# Record excerpts start

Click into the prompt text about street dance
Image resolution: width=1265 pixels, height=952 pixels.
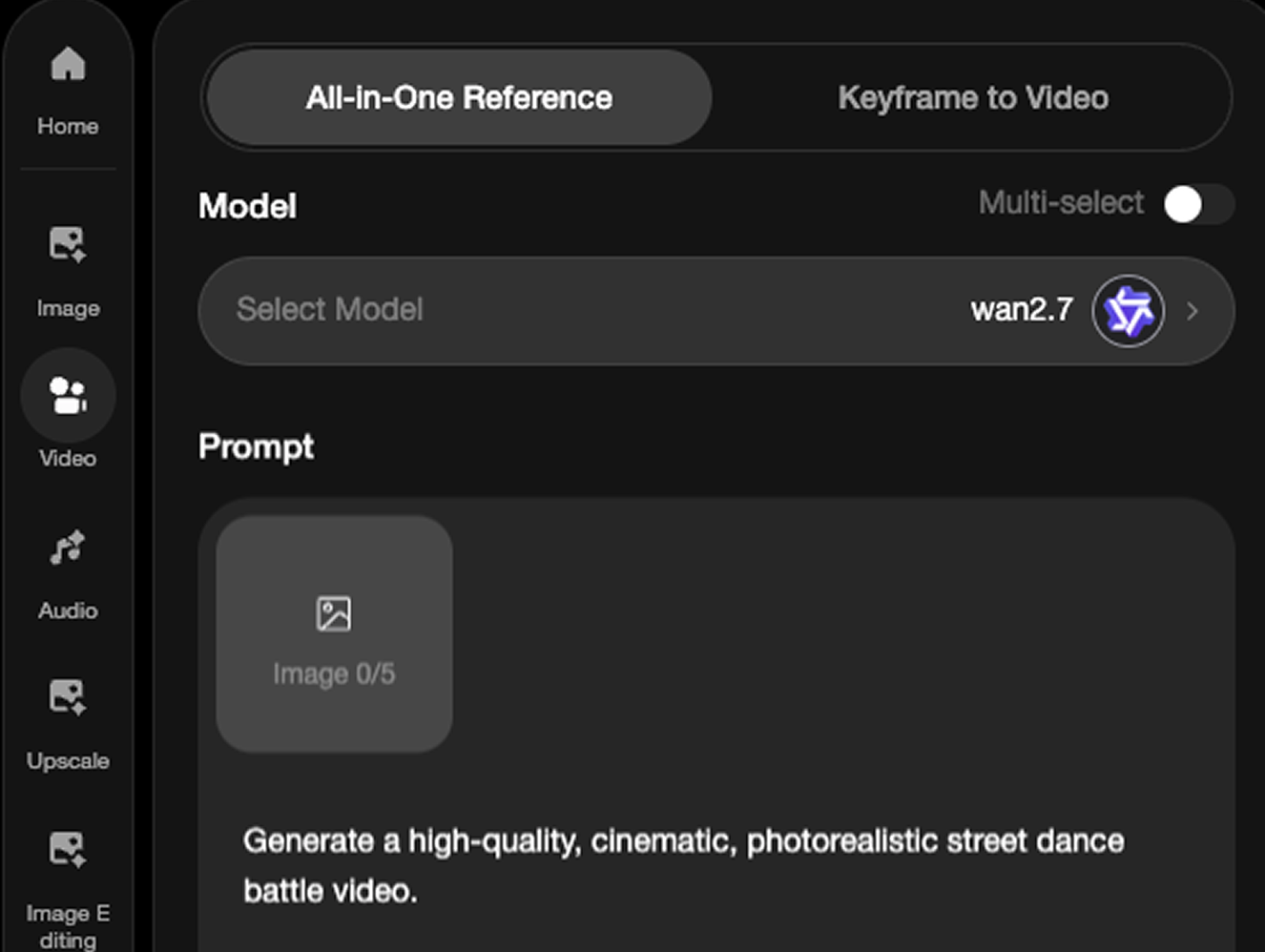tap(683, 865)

# Record excerpts end
# Record excerpts start

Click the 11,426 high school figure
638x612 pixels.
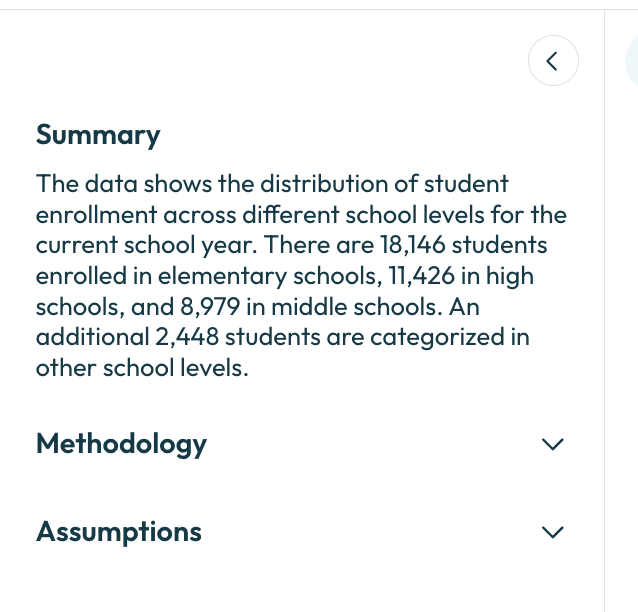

# Record excerpts end

§ Aim of the exercise:
Rewrite the listing from the line with "Click into the prompt text about street dance" up to and including the line with "tap(683, 865)" as a Markdown table with the columns Row and Line. Skip blank lines and leave the pictures out.

§ Completed task:
| Row | Line |
|---|---|
| 1 | Click into the prompt text about street dance |
| 2 | Image resolution: width=1265 pixels, height=952 pixels. |
| 3 | tap(683, 865) |